Après avoir critiqué l’absence d’un cours d’histoire cohérent pour les élèves des écoles, l’auteur déplore « l’assourdissant silence » sur la Résistance en Belgique. Y aurait-il une gêne à glorifier les héros qui ont sauvé l’honneur de la Belgique ? Merry Hermanus évoque aussi quelques épisodes politiques pendant et après la guerre et la « Question royale » qui s’est achevée par l’abdication de Léopold III au terme d’une période troublée au bord de la guerre civile. Il évoque le Premier ministre de l’époque, 1950, le catholique Jean Duvieusart qui présidait un gouvernement catholique homogène et qui, selon l’auteur, a non seulement évité la guerre civile mais aussi sauvé la monarchie. Il fut par après écarté aussi bien par l’entourage du Roi que par son propre parti.

 

Remarquons que Merry Hermanus, dans son ouvrage, lui qui est un militant socialiste jusqu’au bout des ongles, attache plus d’importance au rôle des hommes dans l’histoire quelles que soient leurs positions politiques et philosophiques, qu’aux clivages qui excluent une analyse rigoureuse des faits et déforment ainsi la vérité historique.

 

 

 

La calamiteuse neutralité de la Belgique

 

 

Le récit à proprement parler commence par un prologue sur la question de la neutralité de la Belgique qui lui a été imposée dès 1831 par les grandes puissances de l’époque. Cette neutralité éclate de fait dès le début de la Première guerre mondiale. Les puissances voient la Belgique résister à l’invasion allemande au prix d’un lourd tribut : 62 000 morts civils et 50 000 militaires, sans compter des destructions irréparables comme la bibliothèque de l’Université de Louvain. Aussi, la France et l’Angleterre volent à son secours. Et intervint pour la première fois Paul Hymans. Il représenta la Belgique aux négociations qui aboutirent au traité de Versailles.
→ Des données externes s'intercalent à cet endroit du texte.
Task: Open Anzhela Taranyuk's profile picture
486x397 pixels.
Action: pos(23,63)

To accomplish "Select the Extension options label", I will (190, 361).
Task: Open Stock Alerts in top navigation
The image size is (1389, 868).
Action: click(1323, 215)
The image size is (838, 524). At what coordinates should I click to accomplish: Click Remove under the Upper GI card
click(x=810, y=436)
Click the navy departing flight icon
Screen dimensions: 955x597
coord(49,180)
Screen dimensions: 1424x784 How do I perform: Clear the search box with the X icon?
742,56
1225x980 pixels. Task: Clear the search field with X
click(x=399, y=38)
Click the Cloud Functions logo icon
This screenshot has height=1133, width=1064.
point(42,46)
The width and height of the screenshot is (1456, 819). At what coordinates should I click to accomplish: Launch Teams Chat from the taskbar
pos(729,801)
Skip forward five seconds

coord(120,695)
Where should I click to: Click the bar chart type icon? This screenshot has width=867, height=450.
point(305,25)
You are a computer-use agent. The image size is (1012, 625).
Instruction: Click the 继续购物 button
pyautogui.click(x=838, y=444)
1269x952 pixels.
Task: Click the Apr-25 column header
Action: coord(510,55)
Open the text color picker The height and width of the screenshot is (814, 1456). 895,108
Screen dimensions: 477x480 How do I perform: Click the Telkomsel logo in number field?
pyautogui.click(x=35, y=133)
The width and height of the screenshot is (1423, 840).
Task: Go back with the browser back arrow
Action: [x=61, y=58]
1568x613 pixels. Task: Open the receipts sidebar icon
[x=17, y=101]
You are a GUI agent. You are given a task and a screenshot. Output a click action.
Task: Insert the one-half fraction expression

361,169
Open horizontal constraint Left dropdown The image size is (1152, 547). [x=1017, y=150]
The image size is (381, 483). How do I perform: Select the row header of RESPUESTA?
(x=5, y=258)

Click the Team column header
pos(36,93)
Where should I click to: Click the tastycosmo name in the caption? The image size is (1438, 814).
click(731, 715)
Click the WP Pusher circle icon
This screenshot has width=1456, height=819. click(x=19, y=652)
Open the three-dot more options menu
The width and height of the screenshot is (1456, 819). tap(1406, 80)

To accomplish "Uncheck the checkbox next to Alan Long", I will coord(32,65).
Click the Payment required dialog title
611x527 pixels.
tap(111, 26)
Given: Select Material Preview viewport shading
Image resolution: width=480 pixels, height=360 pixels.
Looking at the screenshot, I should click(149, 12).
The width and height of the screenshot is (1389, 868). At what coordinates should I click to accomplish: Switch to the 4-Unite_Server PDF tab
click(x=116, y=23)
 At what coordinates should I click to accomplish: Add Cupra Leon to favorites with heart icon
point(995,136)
Le représentant belge exigea des réparations de la part de l’Allemagne, la restitution des Cantons de l’Est perdus après le Congrès de Vienne de 1815 et  l'abrogation du traité des XXIV articles qui instaurait la neutralité de la Belgique. La neutralité fut supprimée et le traité de Locarno de 1925 confirma la fin de la neutralité belge.

 

Mais le 17 février 1934, la mort accidentelle du roi Albert Ier bouleverse tout. Son fils Léopold III eut sa propre politique aboutissant au retour de la neutralité. Paul Hymans relate la première conversation qu’il eut avec le nouveau roi le 14 juin 1934. Le souverain souhaitait organiser un gouvernement hors des partis, un « gouvernement des capacités » comme il l’appelait. C’est la fameuse idée du gouvernement des techniciens que la droite brandit régulièrement lorsqu’il y a crise gouvernementale, ce qui arrive souvent en Belgique ! Merry Hermanus démontre l’impossibilité de constitution d’un tel gouvernement, car il lui serait impossible d’obtenir une majorité au Parlement. De plus, ce serait contraire à la Constitution. Tout au long de son livre, l’auteur dénonce la politique personnelle du roi qui tourna à la catastrophe en mai 1940 et qui est à l’origine de la crise majeure que connut la Belgique de 1940 à 1950 qu’on a appelé la Question royale. Il se réfère à l’historien Jean Stengers qui fut un de ses maîtres à l’ULB, à ce qu'il a appelé la double politique de la Belgique jusqu’en 1940, c’est-à-dire celle du monarque et celle du gouvernement.

 

 

 

 

Léopold III chef des armées en mai 1940 s'adresse au peuple belge.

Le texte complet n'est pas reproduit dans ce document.